Brief>
In the material below, find the line with "Instruction: Select the" and the line with "Click the Spesen". Output exactly those two lines and all lines between them, leaving out pictures.

Data excerpts>

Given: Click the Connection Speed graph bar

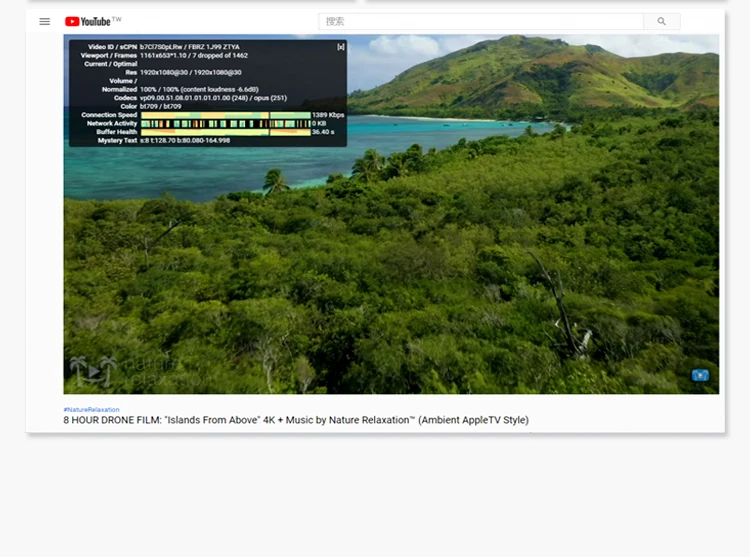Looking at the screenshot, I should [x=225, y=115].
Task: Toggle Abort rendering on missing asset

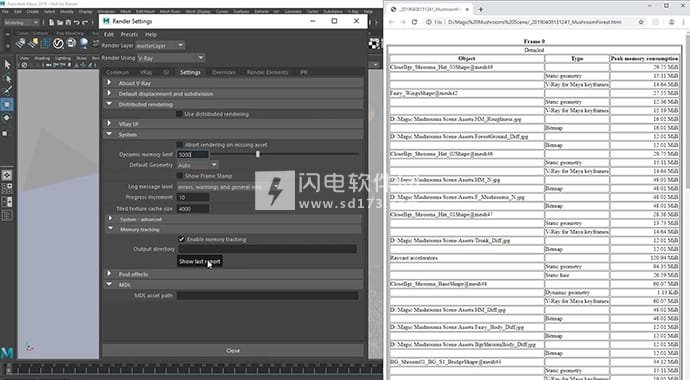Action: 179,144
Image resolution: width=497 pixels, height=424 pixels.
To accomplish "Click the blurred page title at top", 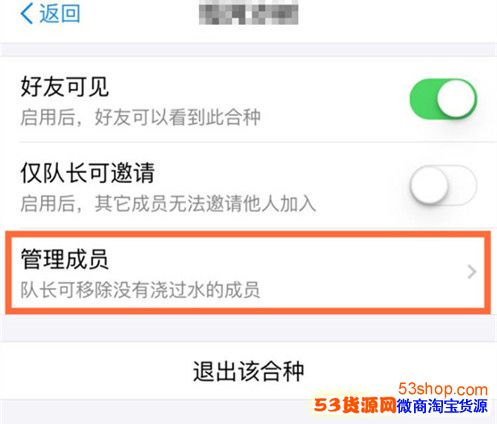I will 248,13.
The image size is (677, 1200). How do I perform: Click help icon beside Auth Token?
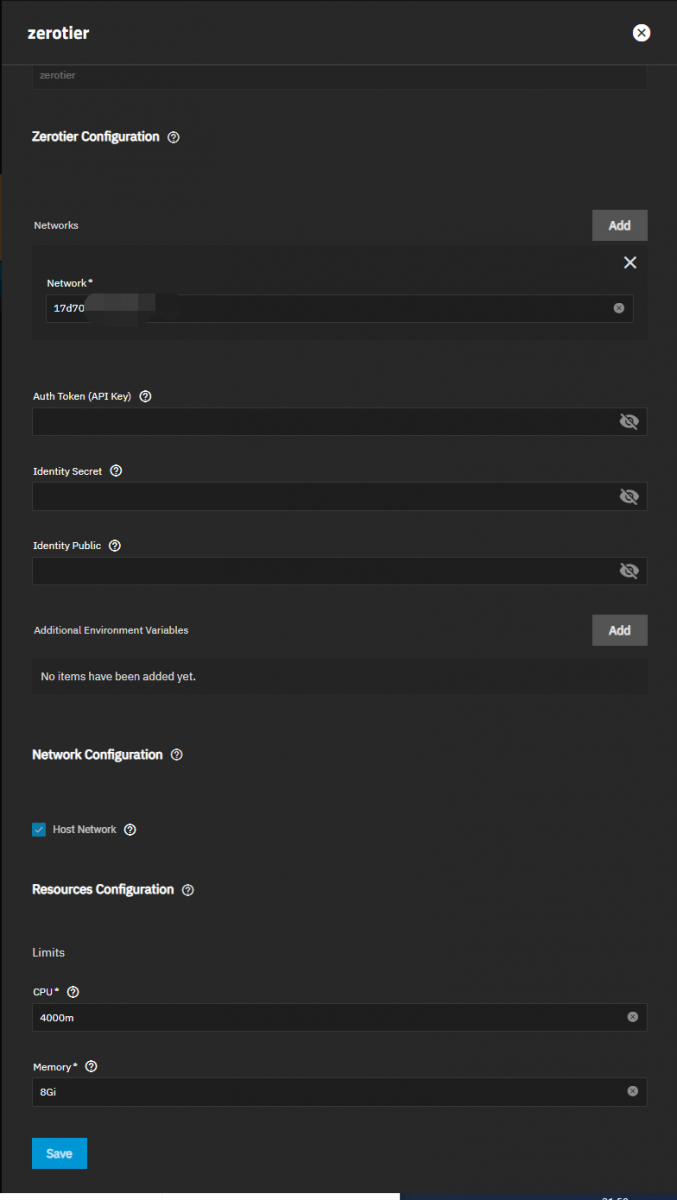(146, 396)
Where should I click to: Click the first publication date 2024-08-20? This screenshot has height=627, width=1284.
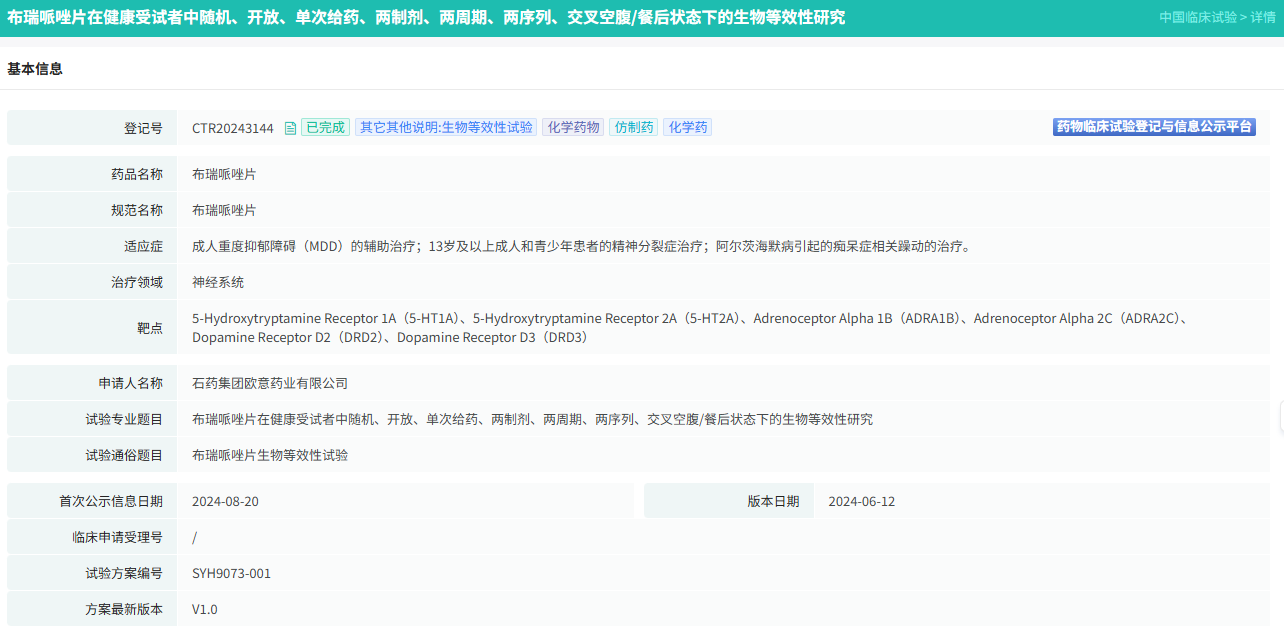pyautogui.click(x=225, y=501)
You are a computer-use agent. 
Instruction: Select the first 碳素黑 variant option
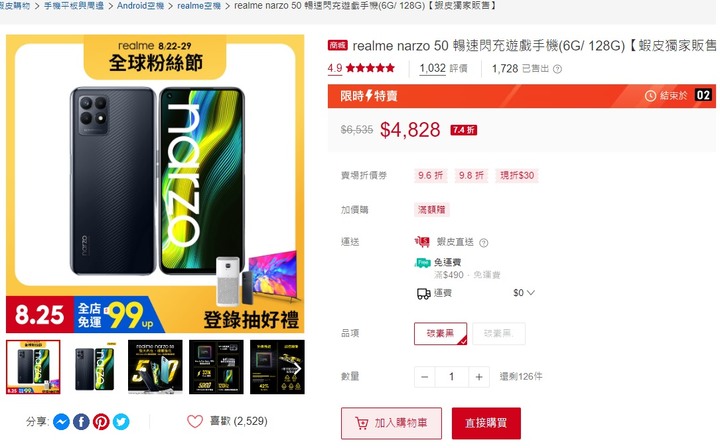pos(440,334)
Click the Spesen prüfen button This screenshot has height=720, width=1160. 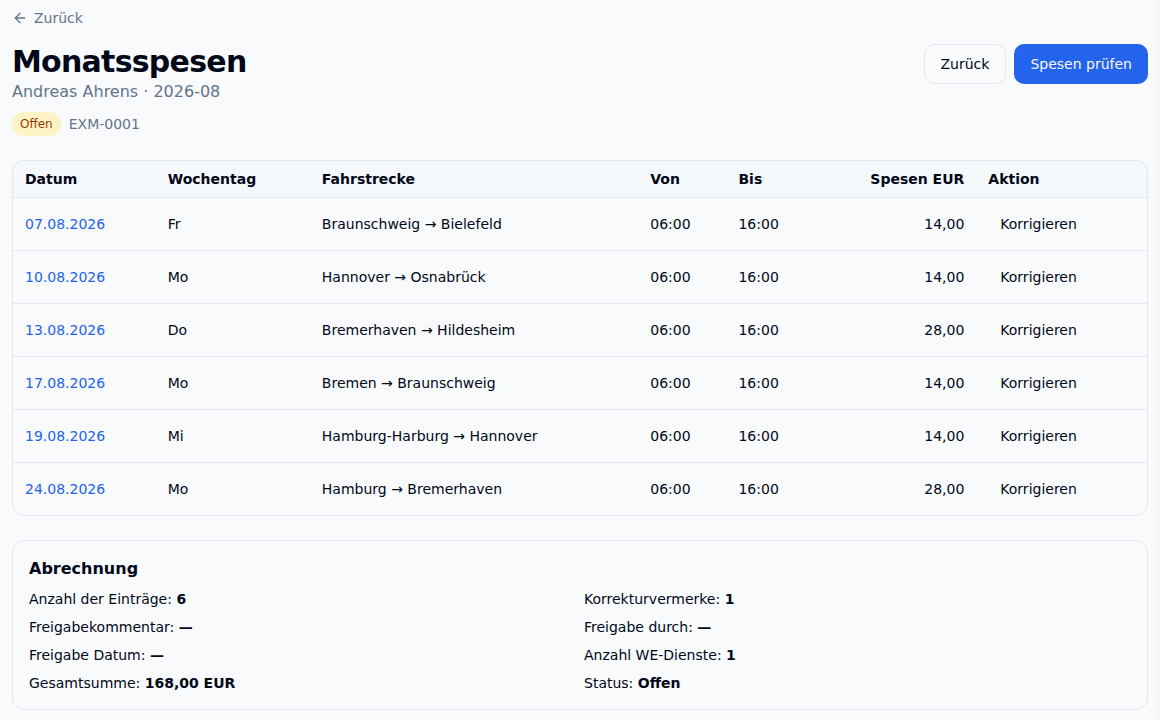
* * *
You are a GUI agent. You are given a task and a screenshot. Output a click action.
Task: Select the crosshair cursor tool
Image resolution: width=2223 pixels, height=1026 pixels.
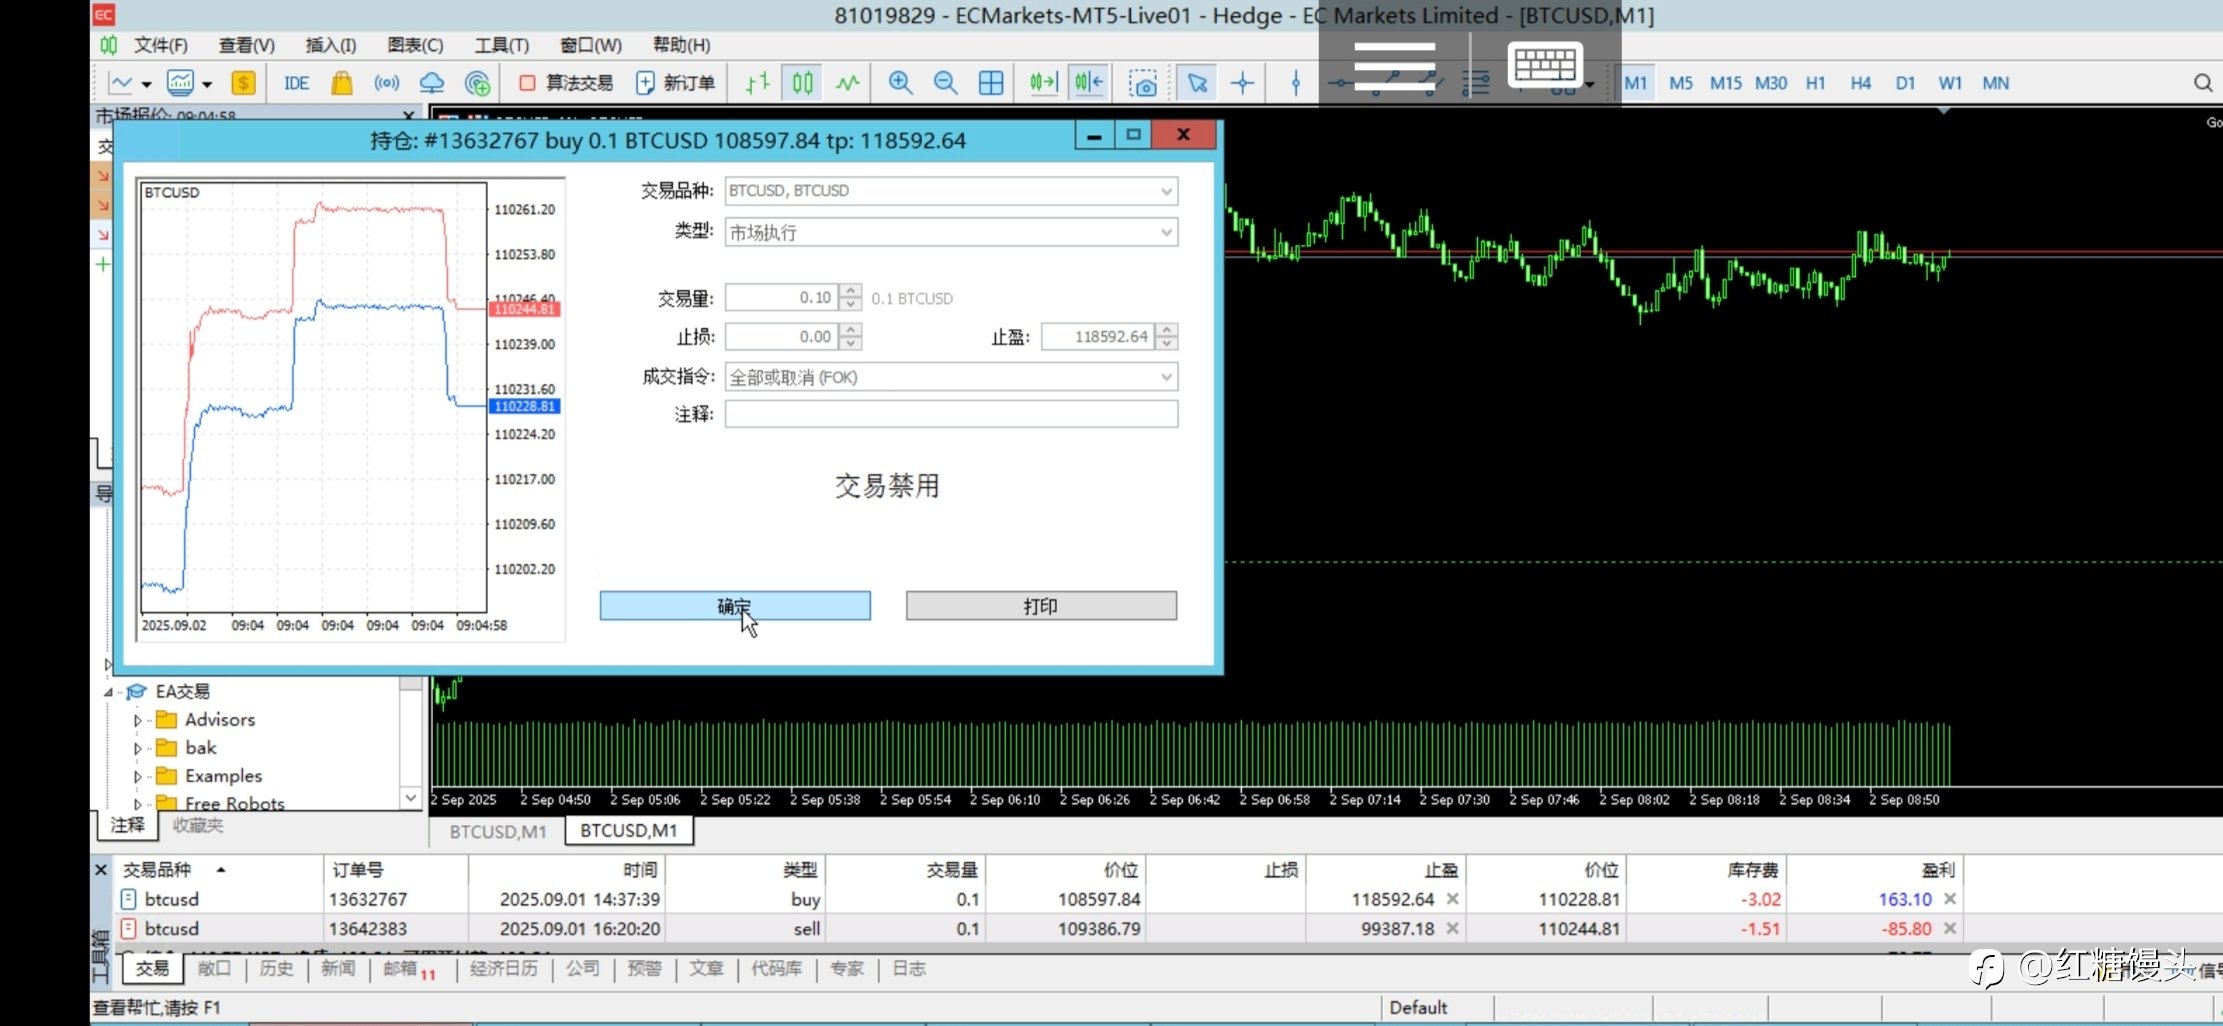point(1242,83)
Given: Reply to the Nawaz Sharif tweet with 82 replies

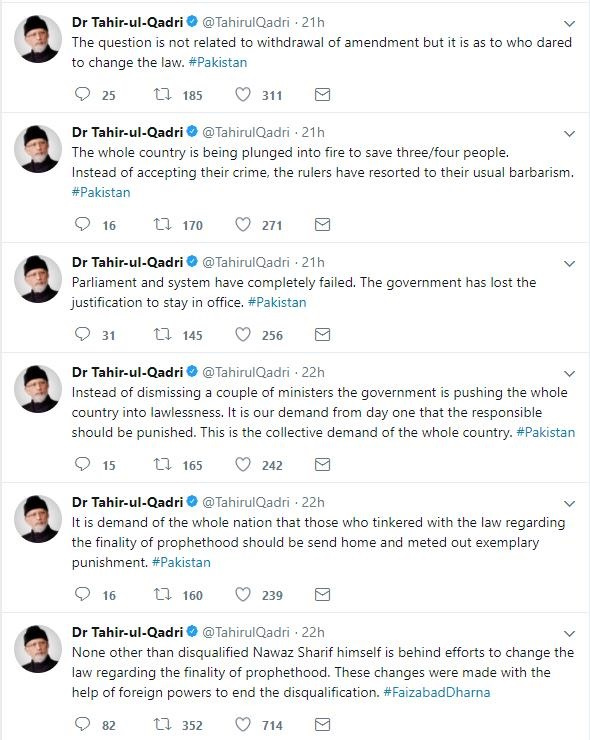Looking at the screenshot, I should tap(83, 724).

Answer section>
Instruction: Select the first 碳素黑 variant option
pos(440,334)
Click the Spesen prüfen button This screenshot has height=720, width=1160. 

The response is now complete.